Document:
┄┄┄┄┄┄┄┄┄┄
On October 20, 2020 PNM and Avangrid entered into an Agreement and Plan of Merger (the “Merger Agreement”). PNM and Avangrid, known as Joint Applicants, must prove in Case No. 20-00222-UT that their merger is “in the public interest.” In determining whether to approve a utility acquisition the PRC must consider: 

1. whether the acquisition is beneficial to utility customers;

2. whether the Commission’s jurisdiction will be preserved;
3. whether the quality of utility service will be diminished; and
4. whether the acquisition will result in the improper subsidization of non-utility activities. 

New Energy Economy contends that the merger is not in the public interest because:


As part of the Merger Agreement Avangrid has required that PNM file for “abandonment” of its 13% share in the Four Corners Power Plant (FCPP) and securitize the remaining undepreciated investments. The purpose of the ETA is to transition New Mexico’s dependence on climate-altering coal to renewables, but PNM’s proposed abandonment and “sale” of its ownership interest in the FCPP to Navajo Energy Transitional Company (NTEC)  will not result in shut-down or closure of the FCPP and will allow NTEC and the other remaining owners of that plant to continue operating that plant until at least 2031, if not longer. The PNM “sale” to NTEC is contrary to both the letter and spirit of the ETA and cannot be in the public interest.


PNM’s decisions related to investment in the Four Corners Power Plant were imprudent and full cost recovery of $300 million would negate any and all possible benefits of the proposed acquisition. In 2013-2014, PNM’s decision to reinvest in their ownership share at FCPP extended the life of one of the largest polluting coal plants in the southwest. PNM invested approximately a billion dollars of OUR money, including the execution of a fifteen-year “take or pay” coal supply contract for 200 MW from the coal-generating power Plant, investment in pollution controls and “APS’ System Health Process” which kept the poorly performing plant functioning. Instead of conducting a contemporaneous financial analysis, PNM used a stale 18-month-old analysis to justify their investment. Hearing Examiners referred to the analysis as stale, and further, as “flawed” because it omitted the cost of (needed) expensive capital expenditures.
┄┄┄┄┄┄┄┄┄┄
Tasks and exercises:
**a)** Output the portion of the merger passage from "New Energy Economy" up to and including "be in the public interest.".
**b)** Please write the next part of the merger passage, picking up after its final sentence.
The listing has no connection to the merger passage.

Data rows:
┄┄┄┄┄┄┄┄┄┄
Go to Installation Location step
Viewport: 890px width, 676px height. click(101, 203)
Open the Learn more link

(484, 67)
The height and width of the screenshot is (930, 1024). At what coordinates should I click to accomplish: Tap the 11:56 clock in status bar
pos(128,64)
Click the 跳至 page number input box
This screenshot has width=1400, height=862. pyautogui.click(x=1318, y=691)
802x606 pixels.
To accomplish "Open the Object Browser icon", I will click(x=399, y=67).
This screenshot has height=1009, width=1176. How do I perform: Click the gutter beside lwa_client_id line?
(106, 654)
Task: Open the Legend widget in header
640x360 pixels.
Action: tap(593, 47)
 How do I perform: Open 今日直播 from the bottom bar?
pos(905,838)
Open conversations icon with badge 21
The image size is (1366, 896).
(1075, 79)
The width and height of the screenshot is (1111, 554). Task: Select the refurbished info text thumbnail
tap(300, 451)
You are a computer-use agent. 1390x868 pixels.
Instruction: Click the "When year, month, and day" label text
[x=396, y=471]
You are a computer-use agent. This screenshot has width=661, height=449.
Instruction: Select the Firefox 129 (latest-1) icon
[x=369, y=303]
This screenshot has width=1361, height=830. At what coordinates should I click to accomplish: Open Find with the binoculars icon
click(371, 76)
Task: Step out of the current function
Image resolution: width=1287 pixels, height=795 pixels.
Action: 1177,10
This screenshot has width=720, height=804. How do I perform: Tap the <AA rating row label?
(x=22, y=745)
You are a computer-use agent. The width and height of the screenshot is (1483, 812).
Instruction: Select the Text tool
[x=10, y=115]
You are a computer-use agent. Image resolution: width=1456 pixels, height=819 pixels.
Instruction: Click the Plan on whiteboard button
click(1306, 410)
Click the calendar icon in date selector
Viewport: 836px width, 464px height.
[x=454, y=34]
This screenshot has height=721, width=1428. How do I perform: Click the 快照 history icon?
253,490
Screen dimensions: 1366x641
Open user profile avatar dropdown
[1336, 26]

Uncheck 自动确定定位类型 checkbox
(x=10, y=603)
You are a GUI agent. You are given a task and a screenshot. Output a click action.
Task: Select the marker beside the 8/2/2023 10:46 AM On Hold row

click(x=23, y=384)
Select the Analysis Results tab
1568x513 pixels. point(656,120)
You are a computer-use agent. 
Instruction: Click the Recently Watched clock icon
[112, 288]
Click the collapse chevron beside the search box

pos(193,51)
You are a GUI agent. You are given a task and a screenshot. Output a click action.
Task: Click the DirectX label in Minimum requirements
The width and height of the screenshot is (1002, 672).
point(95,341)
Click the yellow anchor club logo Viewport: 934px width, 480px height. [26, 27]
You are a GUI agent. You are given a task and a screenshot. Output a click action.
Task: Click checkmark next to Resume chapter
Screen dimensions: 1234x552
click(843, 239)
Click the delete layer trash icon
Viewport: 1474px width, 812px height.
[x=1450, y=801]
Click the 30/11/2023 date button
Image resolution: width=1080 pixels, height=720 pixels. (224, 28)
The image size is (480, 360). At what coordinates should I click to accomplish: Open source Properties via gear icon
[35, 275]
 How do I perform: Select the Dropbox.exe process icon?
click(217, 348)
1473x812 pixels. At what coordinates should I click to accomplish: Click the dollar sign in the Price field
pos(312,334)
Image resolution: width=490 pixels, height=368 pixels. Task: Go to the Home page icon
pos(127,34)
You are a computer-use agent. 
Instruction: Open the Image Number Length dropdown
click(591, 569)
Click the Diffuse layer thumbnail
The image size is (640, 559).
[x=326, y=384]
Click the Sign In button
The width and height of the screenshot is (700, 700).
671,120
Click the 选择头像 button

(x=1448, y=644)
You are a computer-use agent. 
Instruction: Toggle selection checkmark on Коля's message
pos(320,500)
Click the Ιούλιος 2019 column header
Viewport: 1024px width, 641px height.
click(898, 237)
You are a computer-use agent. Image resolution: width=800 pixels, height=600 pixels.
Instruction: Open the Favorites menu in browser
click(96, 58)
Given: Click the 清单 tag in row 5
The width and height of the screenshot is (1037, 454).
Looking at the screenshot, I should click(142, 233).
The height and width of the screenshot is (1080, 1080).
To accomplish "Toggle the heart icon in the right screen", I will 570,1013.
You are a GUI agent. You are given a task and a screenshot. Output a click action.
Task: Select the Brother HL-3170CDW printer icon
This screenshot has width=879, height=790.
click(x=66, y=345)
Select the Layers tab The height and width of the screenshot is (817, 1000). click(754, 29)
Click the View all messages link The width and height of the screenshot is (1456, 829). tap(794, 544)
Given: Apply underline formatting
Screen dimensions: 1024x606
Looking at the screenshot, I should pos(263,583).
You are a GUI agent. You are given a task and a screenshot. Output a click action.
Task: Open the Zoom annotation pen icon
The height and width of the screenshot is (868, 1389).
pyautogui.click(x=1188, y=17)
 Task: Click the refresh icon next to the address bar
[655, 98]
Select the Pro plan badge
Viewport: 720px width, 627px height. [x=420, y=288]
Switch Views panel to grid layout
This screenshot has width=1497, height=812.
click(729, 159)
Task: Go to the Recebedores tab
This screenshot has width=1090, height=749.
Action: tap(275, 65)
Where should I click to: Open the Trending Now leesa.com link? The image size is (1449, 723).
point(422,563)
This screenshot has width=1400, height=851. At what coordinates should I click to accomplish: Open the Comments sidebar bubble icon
┄┄┄┄┄┄┄┄┄┄
The answers:
**a)**
New Energy Economy contends that the merger is not in the public interest because:


As part of the Merger Agreement Avangrid has required that PNM file for “abandonment” of its 13% share in the Four Corners Power Plant (FCPP) and securitize the remaining undepreciated investments. The purpose of the ETA is to transition New Mexico’s dependence on climate-altering coal to renewables, but PNM’s proposed abandonment and “sale” of its ownership interest in the FCPP to Navajo Energy Transitional Company (NTEC)  will not result in shut-down or closure of the FCPP and will allow NTEC and the other remaining owners of that plant to continue operating that plant until at least 2031, if not longer. The PNM “sale” to NTEC is contrary to both the letter and spirit of the ETA and cannot be in the public interest.

**b)**
The Hearing Examiners and the PRC initially found that PNM invested in and extended the life of the FCPP without a current financial analysis and comparison of FCPP with other energy alternatives and the investment was found to be imprudent. After “lobbying” (as described by PRC Commissioner Lyons) by PNM, PRC Commissioners Lyons and Jones joined Lovejoy and voted to scrub the previous Order of the “imprudence” finding and exacted further rate reductions. In that final order they kicked the can down the road, ruling: “The issue of PNM’s prudence in continuing its participation in FCPP shall be deferred until PNM’s next rate case.” Four years later, despite the Commission’s promise, ratepayers have not seen justice for the imprudence of PNM’s investment in FCPP. In the meantime, we continue to pay for high-cost polluting coal at FCPP. Despite the early imprudent finding and the promise to have a prudence review, PNM seeks, pursuant to the ETA, all $300M for PNM’s undepreciated investments in FCPP.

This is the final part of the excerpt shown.